» What is required:
Copy out all the entries exactly.

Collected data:
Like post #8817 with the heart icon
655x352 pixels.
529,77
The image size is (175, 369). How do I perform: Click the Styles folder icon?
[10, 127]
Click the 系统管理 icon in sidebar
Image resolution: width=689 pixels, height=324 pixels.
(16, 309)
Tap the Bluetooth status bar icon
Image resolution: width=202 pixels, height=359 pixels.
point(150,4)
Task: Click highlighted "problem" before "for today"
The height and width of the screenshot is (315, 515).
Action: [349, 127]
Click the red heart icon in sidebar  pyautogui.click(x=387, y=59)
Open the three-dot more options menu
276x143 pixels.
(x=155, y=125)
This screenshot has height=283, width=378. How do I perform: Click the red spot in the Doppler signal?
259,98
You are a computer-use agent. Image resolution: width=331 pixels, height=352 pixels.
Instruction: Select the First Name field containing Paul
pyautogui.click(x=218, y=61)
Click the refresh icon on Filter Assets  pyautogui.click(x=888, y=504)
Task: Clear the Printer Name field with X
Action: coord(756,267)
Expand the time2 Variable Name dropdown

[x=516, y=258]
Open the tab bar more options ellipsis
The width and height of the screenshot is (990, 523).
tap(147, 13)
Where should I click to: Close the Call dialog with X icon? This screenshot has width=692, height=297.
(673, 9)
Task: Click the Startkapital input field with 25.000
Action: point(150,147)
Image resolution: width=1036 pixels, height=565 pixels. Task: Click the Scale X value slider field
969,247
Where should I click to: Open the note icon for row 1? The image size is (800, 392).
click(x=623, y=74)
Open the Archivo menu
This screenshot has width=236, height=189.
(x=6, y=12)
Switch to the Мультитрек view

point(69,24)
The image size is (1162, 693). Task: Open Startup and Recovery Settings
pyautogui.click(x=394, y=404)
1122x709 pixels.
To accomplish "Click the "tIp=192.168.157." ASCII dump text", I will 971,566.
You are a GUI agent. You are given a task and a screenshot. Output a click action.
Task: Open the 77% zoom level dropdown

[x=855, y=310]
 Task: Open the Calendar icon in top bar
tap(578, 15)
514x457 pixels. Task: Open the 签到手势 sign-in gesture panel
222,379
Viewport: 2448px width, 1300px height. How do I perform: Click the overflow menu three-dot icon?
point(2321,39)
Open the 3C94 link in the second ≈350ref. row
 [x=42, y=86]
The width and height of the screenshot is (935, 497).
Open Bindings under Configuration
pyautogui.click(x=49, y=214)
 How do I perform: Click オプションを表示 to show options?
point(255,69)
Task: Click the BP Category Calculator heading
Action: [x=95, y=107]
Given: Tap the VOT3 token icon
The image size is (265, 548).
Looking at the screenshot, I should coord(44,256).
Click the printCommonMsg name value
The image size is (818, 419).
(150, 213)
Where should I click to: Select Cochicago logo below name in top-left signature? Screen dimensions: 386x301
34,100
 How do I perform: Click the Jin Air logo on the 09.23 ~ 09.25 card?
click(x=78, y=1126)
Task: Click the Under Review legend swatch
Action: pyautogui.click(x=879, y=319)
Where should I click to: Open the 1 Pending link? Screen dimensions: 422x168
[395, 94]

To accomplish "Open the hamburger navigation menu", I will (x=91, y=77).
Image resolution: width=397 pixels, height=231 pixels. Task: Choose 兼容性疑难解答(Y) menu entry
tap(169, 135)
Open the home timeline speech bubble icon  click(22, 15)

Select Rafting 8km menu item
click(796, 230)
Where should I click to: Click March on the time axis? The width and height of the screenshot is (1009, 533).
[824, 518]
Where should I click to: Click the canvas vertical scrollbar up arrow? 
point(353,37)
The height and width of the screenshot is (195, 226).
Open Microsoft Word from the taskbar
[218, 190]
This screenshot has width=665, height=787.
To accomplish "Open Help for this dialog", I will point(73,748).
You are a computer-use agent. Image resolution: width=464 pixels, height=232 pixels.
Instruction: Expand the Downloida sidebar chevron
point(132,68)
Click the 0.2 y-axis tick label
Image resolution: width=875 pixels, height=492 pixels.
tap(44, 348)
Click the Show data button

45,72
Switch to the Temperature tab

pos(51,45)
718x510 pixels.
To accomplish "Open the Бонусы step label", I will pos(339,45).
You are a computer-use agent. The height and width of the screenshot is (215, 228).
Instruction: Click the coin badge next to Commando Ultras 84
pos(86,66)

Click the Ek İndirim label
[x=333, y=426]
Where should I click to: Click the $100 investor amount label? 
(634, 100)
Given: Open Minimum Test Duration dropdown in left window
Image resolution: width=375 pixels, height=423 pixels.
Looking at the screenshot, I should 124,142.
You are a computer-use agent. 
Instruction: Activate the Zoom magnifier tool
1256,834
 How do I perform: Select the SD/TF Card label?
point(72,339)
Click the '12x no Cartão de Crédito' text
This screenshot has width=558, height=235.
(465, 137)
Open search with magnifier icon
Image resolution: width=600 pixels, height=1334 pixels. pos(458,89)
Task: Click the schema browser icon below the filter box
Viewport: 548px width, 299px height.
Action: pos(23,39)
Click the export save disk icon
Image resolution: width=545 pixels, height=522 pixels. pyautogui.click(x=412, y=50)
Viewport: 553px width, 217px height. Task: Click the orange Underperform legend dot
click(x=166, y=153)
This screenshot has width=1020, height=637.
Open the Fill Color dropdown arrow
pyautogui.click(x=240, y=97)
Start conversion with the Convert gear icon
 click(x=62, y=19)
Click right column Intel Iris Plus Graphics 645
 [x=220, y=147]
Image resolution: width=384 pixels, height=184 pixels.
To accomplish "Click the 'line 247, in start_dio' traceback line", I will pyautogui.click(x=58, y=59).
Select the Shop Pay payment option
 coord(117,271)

» Exercise output:
Like post #8817 with the heart icon
655x352 pixels.
529,77
The image size is (175, 369). How do I perform: Click the Styles folder icon?
[10, 127]
Click the 系统管理 icon in sidebar
Image resolution: width=689 pixels, height=324 pixels.
(16, 309)
Tap the Bluetooth status bar icon
Image resolution: width=202 pixels, height=359 pixels.
point(150,4)
Task: Click highlighted "problem" before "for today"
The height and width of the screenshot is (315, 515).
Action: [349, 127]
Click the red heart icon in sidebar  pyautogui.click(x=387, y=59)
Open the three-dot more options menu
276x143 pixels.
(x=155, y=125)
This screenshot has height=283, width=378. How do I perform: Click the red spot in the Doppler signal?
259,98
You are a computer-use agent. Image resolution: width=331 pixels, height=352 pixels.
Instruction: Select the First Name field containing Paul
pyautogui.click(x=218, y=61)
Click the refresh icon on Filter Assets  pyautogui.click(x=888, y=504)
Task: Clear the Printer Name field with X
Action: coord(756,267)
Expand the time2 Variable Name dropdown

[x=516, y=258]
Open the tab bar more options ellipsis
The width and height of the screenshot is (990, 523).
tap(147, 13)
Where should I click to: Close the Call dialog with X icon? This screenshot has width=692, height=297.
(673, 9)
Task: Click the Startkapital input field with 25.000
Action: point(150,147)
Image resolution: width=1036 pixels, height=565 pixels. Task: Click the Scale X value slider field
969,247
Where should I click to: Open the note icon for row 1? The image size is (800, 392).
click(x=623, y=74)
Open the Archivo menu
This screenshot has width=236, height=189.
(x=6, y=12)
Switch to the Мультитрек view

point(69,24)
The image size is (1162, 693). Task: Open Startup and Recovery Settings
pyautogui.click(x=394, y=404)
1122x709 pixels.
To accomplish "Click the "tIp=192.168.157." ASCII dump text", I will 971,566.
You are a GUI agent. You are given a task and a screenshot. Output a click action.
Task: Open the 77% zoom level dropdown

[x=855, y=310]
 Task: Open the Calendar icon in top bar
tap(578, 15)
514x457 pixels. Task: Open the 签到手势 sign-in gesture panel
222,379
Viewport: 2448px width, 1300px height. How do I perform: Click the overflow menu three-dot icon?
point(2321,39)
Open the 3C94 link in the second ≈350ref. row
 [x=42, y=86]
The width and height of the screenshot is (935, 497).
Open Bindings under Configuration
pyautogui.click(x=49, y=214)
 How do I perform: Click オプションを表示 to show options?
point(255,69)
Task: Click the BP Category Calculator heading
Action: [x=95, y=107]
Given: Tap the VOT3 token icon
The image size is (265, 548).
Looking at the screenshot, I should coord(44,256).
Click the printCommonMsg name value
The image size is (818, 419).
(150, 213)
Where should I click to: Select Cochicago logo below name in top-left signature? Screen dimensions: 386x301
34,100
 How do I perform: Click the Jin Air logo on the 09.23 ~ 09.25 card?
click(x=78, y=1126)
Task: Click the Under Review legend swatch
Action: pyautogui.click(x=879, y=319)
Where should I click to: Open the 1 Pending link? Screen dimensions: 422x168
[395, 94]

To accomplish "Open the hamburger navigation menu", I will (x=91, y=77).
Image resolution: width=397 pixels, height=231 pixels. Task: Choose 兼容性疑难解答(Y) menu entry
tap(169, 135)
Open the home timeline speech bubble icon  click(22, 15)

Select Rafting 8km menu item
click(796, 230)
Where should I click to: Click March on the time axis? The width and height of the screenshot is (1009, 533).
[824, 518]
Where should I click to: Click the canvas vertical scrollbar up arrow? 
point(353,37)
The height and width of the screenshot is (195, 226).
Open Microsoft Word from the taskbar
[218, 190]
This screenshot has width=665, height=787.
To accomplish "Open Help for this dialog", I will point(73,748).
You are a computer-use agent. Image resolution: width=464 pixels, height=232 pixels.
Instruction: Expand the Downloida sidebar chevron
point(132,68)
Click the 0.2 y-axis tick label
Image resolution: width=875 pixels, height=492 pixels.
tap(44, 348)
Click the Show data button

45,72
Switch to the Temperature tab

pos(51,45)
718x510 pixels.
To accomplish "Open the Бонусы step label", I will pos(339,45).
You are a computer-use agent. The height and width of the screenshot is (215, 228).
Instruction: Click the coin badge next to Commando Ultras 84
pos(86,66)

Click the Ek İndirim label
[x=333, y=426]
Where should I click to: Click the $100 investor amount label? 
(634, 100)
Given: Open Minimum Test Duration dropdown in left window
Image resolution: width=375 pixels, height=423 pixels.
Looking at the screenshot, I should 124,142.
You are a computer-use agent. 
Instruction: Activate the Zoom magnifier tool
1256,834
 How do I perform: Select the SD/TF Card label?
point(72,339)
Click the '12x no Cartão de Crédito' text
This screenshot has width=558, height=235.
(465, 137)
Open search with magnifier icon
Image resolution: width=600 pixels, height=1334 pixels. pos(458,89)
Task: Click the schema browser icon below the filter box
Viewport: 548px width, 299px height.
Action: pos(23,39)
Click the export save disk icon
Image resolution: width=545 pixels, height=522 pixels. pyautogui.click(x=412, y=50)
Viewport: 553px width, 217px height. Task: Click the orange Underperform legend dot
click(x=166, y=153)
This screenshot has width=1020, height=637.
Open the Fill Color dropdown arrow
pyautogui.click(x=240, y=97)
Start conversion with the Convert gear icon
 click(x=62, y=19)
Click right column Intel Iris Plus Graphics 645
 [x=220, y=147]
Image resolution: width=384 pixels, height=184 pixels.
To accomplish "Click the 'line 247, in start_dio' traceback line", I will pyautogui.click(x=58, y=59).
Select the Shop Pay payment option
 coord(117,271)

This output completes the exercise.